Nineteenth and Twentieth-century Myth: The Particular or the Universal?
Driven by the romantic impulse as found most recently in the arguments and writings of Edmund Burke, many in the nineteenth century reacted strongly to the dry, calculated liberalism and utilitarianism of the eighteenth century by embracing myth. Many of these myths proved specifically nationalist, providing a glue for the emerging nation states of that century. One can find the most blatant of the nationalist myths in Finland and in Germany. In Finland, for example, hoping to unify his people, Elias Lönnrot compiled the Finnish Kalevala. While Lönnrot’s vision proved benign, the German project did not. In Germany, both Richard Wagner and Friedrich Nietzsche attempted to create a uniquely German myth by paganizing the origin and character of the emerging nation state. In his diary, Wagner recorded “I am the most German being, I am the German spirit. . . . But what is this German? It must be something wonderful, mustn’t it, for it is humanly finer than all else? Oh heavens! It should have a soil, this German! I should be able to find my people! What glorious people it ought to become.”[5] Seventeen years earlier, Wagner had embraced a form of universalism, socialism for all of mankind.

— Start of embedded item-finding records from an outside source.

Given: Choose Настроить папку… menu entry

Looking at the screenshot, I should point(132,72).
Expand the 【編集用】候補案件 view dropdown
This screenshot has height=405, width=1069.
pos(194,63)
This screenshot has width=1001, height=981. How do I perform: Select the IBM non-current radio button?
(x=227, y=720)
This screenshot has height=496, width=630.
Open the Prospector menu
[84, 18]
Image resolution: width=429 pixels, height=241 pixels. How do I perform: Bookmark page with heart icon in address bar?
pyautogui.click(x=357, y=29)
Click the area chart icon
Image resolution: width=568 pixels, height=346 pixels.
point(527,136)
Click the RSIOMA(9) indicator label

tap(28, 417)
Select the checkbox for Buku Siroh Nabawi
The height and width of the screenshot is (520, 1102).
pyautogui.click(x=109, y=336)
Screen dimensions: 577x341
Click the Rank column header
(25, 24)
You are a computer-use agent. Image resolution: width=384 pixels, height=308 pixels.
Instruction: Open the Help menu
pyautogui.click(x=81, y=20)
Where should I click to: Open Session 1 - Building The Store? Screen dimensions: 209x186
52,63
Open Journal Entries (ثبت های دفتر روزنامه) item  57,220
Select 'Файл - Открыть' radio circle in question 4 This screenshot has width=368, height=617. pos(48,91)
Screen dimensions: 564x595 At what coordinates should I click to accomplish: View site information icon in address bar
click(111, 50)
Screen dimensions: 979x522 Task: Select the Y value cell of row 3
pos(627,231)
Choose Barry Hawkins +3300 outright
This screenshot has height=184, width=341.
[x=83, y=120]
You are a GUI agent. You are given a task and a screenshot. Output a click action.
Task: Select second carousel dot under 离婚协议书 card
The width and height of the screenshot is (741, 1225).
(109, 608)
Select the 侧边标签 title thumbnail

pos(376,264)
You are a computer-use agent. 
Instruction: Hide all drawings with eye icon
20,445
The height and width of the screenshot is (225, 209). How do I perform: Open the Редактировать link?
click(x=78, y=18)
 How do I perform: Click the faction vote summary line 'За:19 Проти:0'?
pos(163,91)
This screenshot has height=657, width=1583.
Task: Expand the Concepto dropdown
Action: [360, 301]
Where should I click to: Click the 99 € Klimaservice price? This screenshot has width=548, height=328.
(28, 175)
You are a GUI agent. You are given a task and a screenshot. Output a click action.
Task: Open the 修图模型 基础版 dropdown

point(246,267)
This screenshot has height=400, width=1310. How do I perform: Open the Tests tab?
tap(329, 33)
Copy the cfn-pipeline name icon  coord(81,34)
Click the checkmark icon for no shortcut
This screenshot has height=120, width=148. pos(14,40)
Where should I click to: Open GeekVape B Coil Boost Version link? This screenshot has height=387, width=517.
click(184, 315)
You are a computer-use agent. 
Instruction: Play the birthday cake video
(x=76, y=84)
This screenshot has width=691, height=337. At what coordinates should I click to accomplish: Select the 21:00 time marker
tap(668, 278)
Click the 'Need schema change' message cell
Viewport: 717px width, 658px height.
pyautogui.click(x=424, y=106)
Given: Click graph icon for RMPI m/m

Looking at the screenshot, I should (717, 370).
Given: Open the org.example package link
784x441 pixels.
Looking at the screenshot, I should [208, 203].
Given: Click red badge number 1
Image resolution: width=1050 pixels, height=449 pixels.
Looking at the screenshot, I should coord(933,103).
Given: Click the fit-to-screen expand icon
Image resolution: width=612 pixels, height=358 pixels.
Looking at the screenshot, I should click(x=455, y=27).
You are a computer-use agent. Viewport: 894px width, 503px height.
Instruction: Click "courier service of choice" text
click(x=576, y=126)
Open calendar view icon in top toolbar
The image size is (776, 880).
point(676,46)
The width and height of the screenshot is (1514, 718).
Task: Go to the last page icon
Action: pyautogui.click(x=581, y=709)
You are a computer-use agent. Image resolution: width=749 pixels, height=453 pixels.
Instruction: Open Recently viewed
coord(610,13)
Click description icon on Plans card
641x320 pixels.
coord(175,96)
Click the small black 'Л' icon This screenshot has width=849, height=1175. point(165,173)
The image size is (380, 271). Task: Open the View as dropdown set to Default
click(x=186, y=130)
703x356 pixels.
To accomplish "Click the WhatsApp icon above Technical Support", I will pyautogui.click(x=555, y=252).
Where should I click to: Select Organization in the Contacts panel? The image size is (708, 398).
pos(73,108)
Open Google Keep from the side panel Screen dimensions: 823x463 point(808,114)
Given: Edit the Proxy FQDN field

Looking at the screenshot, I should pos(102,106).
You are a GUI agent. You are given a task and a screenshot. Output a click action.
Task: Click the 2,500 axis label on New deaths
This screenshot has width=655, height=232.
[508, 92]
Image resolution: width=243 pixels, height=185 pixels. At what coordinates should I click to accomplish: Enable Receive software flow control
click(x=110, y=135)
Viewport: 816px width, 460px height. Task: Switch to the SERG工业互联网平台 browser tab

I [revolution] will destroy every wrong which has power over men. I will destroy the domination of one over the other, of the dead over the living, of the material over the spiritual, I will shatter the power of the mighty, of the law of property. Man’s master shall be his own will, his own desire his only law, his own strength his only property, for only the free man is holy and there is naught higher than he. Let there be an end to the wrong that gives one man power over millions. . . since all are equal I shall destroy all dominion of one over the other.[6]
Wagner successfully combined these two things—universal socialism and a pure German character (according his lights)—in his four-part grand opera, The Ring. Inspired by an era earlier than the then nineteenth-century divide between Lutheran north and Catholic south, Wagner embraced the pre-Judeo-Christian pagan myth of the Ring of the Niebelung and the Scandinavian Poetic Edda and the Volsunga, portraying the gods to be malicious and manipulative fools who deserved death. Wagner, English philosopher Roger Scruton explains, “proposed man as his own redeemer and art as the transfiguring rite of passage to a higher world.”[7] Certainly, the death of Siegfried, leading to the fiery consumption of Valhalla in Wagner’s re-write, strongly suggests the apotheosis of man.